With Mother's Day looming closer and closer I am reminded of past Mother's Days. Last year Gwenevere was 17 months old and still toddling around. I was about 10 weeks pregnant and feeling as nauseated as the day is long. We had found out about two weeks before that not only was I pregnant, but I was carrying twins. I was just starting to really process the information and I was getting truly excited. But more than anything I felt pregnancy sickness.
Micah and I went to the Kellogg Center for brunch with my parents and Gwenevere in tow. I remember looking at all the food and wondering if I could keep any of it down. I was well into the Zofran phase of my pregnancy, but it still wasn't enough to stop the nausea. I nibbled on a couple pieces of fruit and crackers while everyone else enjoyed a delicious meal. Gwenevere ate pretty well and finished off her meal by scarfing down two cupcakes. I remember wanting to enjoy the day, but just feeling so sick.
Technically speaking, this will be my 4th Mother's Day, if you are allowing me to count the Mother's Day that I spent pregnant with Gwenevere. I remember feeling awful that day as well. The Mother's Day after that Gwenevere was five months old. She was an amazing baby and I was so happy to have been blessed to be her Mom. We went out to brunch that day at Troppo's and I brought along a pumped breast milk bottle for her lunch. I remember we all took turns holding her throughout our meal, passing her around like the bread basket as we took turns eating. This year will be my first Mother's Day that I am neither pregnant or breastfeeding. I am baby free.
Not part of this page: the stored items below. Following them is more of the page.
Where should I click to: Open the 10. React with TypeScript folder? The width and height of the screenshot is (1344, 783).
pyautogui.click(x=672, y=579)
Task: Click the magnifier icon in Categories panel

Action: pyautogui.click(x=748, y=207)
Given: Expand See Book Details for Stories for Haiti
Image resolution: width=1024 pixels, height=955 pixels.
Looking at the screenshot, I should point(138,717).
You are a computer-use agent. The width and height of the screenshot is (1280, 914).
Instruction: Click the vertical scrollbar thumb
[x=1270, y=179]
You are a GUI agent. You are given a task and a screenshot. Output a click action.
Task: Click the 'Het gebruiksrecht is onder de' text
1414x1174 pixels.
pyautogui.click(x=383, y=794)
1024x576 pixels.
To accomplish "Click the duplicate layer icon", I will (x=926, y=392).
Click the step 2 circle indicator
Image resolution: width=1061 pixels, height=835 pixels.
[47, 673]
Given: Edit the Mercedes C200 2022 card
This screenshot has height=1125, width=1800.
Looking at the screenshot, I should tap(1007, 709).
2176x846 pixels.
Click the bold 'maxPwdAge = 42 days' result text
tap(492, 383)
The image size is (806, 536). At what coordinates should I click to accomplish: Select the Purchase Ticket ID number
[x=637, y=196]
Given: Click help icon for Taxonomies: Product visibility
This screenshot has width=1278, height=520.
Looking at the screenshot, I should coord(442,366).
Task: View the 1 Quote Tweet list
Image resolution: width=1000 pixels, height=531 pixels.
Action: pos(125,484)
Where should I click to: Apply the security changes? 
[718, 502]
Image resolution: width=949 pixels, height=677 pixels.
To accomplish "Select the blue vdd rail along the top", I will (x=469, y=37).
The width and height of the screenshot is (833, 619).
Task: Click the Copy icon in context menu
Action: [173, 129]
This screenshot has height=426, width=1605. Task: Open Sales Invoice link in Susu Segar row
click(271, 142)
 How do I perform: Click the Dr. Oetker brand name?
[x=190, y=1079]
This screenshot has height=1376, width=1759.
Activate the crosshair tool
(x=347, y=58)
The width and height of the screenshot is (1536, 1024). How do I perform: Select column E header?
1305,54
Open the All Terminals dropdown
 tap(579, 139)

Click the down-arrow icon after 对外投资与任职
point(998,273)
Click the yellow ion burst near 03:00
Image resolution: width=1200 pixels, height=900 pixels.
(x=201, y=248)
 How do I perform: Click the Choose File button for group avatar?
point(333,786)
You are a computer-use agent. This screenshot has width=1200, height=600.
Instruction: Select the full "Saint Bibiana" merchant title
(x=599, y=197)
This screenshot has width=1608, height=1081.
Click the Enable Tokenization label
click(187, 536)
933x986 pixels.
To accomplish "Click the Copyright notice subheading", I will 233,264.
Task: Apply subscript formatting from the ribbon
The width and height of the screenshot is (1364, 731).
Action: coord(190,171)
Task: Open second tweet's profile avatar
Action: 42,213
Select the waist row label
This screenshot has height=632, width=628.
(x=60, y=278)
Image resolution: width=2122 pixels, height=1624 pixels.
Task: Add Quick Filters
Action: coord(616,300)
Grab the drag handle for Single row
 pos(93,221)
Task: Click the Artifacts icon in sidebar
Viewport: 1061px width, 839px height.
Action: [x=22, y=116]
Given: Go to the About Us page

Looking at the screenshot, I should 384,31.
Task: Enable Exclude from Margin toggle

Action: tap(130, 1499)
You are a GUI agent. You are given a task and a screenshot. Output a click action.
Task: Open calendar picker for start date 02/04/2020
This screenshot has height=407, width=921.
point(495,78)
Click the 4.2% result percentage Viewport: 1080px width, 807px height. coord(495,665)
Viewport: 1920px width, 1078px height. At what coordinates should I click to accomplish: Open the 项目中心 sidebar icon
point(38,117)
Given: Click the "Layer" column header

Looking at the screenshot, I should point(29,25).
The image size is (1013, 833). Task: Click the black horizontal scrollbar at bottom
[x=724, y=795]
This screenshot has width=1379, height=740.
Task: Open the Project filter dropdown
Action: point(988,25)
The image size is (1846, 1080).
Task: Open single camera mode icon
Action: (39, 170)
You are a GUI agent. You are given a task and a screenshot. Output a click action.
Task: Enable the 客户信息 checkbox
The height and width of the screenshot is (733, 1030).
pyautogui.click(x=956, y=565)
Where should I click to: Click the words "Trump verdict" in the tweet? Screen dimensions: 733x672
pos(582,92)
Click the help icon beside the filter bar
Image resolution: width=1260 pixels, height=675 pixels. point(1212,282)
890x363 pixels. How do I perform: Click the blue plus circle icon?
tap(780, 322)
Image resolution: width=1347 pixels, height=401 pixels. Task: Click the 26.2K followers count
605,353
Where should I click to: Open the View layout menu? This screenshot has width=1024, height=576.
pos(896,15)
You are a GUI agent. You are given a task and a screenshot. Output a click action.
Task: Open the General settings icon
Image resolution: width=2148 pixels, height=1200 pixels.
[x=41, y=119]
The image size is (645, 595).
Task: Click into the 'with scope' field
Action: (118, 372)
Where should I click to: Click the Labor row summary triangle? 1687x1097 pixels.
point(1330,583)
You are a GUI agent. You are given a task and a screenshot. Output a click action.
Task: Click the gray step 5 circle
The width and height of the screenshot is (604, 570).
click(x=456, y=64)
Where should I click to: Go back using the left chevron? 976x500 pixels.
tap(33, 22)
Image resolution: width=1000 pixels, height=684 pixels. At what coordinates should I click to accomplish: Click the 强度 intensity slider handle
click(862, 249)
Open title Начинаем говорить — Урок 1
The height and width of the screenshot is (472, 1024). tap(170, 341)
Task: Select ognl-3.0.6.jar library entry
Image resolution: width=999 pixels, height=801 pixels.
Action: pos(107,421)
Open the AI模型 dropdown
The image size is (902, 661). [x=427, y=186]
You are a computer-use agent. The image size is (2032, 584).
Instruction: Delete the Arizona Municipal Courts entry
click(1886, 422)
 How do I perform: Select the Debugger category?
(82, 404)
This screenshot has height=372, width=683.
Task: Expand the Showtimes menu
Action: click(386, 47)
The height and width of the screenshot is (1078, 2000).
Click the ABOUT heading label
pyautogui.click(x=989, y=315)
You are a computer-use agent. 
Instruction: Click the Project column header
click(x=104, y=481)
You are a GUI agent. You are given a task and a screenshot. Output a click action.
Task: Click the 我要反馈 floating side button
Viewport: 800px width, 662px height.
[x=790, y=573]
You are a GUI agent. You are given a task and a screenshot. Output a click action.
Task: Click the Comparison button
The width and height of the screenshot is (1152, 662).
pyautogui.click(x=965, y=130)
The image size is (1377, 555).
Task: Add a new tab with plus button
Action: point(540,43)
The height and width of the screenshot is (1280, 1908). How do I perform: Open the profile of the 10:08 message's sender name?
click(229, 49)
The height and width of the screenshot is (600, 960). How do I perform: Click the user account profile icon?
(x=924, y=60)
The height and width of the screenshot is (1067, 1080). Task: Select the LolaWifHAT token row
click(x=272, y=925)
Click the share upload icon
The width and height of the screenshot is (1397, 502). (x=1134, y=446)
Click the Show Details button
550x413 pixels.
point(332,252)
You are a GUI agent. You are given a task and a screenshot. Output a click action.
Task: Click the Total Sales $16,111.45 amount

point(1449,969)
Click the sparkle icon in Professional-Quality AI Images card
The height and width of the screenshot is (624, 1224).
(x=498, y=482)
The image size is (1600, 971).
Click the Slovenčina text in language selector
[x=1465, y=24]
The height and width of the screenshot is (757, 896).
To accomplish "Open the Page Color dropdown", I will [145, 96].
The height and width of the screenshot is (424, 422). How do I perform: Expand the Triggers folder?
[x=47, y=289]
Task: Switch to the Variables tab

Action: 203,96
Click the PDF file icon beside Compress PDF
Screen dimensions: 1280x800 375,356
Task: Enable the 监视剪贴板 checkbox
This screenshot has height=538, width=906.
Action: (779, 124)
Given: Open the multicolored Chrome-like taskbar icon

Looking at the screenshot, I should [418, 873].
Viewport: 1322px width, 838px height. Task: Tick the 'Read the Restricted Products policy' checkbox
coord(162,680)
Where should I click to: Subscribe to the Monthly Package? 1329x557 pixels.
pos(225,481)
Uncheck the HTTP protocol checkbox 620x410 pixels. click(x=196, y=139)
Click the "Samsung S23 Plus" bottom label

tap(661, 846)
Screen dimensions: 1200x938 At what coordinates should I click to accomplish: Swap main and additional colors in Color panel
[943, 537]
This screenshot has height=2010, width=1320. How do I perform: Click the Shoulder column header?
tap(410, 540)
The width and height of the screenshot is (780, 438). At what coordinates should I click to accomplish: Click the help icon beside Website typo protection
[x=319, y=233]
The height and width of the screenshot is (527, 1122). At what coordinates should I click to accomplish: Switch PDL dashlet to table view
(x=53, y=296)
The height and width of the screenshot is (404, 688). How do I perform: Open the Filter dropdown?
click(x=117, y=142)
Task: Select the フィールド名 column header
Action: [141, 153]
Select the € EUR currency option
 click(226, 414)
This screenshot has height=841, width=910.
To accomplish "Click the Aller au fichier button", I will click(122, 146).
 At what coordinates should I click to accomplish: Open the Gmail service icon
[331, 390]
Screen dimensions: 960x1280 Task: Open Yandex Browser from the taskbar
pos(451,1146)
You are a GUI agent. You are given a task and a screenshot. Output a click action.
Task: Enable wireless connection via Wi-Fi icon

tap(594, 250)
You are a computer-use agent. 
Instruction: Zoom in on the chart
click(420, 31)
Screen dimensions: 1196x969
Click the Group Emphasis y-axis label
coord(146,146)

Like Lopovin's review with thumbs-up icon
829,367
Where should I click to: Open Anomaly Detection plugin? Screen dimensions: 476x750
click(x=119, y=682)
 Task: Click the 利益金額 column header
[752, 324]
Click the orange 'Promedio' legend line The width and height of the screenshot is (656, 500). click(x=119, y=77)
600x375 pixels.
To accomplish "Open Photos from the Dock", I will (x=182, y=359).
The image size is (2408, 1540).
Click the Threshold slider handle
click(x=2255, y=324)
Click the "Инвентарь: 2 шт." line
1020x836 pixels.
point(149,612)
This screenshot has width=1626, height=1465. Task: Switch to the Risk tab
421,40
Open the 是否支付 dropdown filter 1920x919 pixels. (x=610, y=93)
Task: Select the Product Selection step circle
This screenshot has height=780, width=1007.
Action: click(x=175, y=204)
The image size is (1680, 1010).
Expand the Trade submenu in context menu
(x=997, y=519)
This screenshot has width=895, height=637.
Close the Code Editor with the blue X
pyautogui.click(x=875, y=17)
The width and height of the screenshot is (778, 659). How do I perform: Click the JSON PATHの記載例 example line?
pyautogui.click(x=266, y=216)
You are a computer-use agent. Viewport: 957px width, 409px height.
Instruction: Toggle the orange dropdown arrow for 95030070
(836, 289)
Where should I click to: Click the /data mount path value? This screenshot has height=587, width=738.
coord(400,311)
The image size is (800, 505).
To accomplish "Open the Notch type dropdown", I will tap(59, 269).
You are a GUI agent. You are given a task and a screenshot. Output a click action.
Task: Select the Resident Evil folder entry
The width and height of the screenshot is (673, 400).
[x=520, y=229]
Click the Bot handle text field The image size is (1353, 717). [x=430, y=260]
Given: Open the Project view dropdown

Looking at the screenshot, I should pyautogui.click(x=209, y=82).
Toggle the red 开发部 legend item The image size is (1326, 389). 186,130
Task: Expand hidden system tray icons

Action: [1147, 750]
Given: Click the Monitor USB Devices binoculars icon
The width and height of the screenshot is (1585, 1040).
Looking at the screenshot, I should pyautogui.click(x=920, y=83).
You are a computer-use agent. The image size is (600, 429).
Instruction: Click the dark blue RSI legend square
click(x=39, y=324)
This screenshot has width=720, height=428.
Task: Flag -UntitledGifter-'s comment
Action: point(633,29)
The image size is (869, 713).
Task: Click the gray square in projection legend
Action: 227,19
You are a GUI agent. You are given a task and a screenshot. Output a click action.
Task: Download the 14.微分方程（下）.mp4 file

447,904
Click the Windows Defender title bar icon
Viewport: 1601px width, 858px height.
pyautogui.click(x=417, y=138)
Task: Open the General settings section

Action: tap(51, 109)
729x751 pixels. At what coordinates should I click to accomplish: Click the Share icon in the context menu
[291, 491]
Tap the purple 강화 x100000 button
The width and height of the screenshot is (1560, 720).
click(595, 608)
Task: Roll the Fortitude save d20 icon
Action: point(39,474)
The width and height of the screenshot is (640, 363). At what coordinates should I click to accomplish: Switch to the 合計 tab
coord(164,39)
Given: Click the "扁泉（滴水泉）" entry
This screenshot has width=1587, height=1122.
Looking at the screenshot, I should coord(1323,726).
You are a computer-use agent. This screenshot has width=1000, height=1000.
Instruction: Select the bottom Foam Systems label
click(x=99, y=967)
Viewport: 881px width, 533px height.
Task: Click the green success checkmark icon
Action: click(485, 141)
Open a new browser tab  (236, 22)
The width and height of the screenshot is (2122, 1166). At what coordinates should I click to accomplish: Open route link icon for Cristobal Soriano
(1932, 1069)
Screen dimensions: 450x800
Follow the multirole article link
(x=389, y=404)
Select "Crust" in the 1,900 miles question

With this day to celebrate Motherhood approaching I have struggled. It should be a happy day, but for many of us it comes with sadness. Not only do I think about my losses, I think of all the other women that have lost a child, or that have struggled with infertility. I think of all the people who have lost their own mother. What a difficult day this can be.
Instead of dwelling on the fact that two of my children are gone this year I am going to celebrate. I am going to celebrate being a Mom, and a pretty good one at that. I am going to celebrate my Mom, who happens to be one of the best Mom's I know. I am going to celebrate how lucky I am to have been raised by such a loving, caring, understanding, smart, kind, and all around awesome Mom. I am going to spend some time thinking about how I hope to be half the Mom she is. She raised two daughters, and while neither of us it perfect, we turned out pretty well. I am so thankful that she is able to be not only my Mom, but a Nana to my daughter. So this year we will go out to brunch and have fun. No nausea, no breast milk, just two great Moms.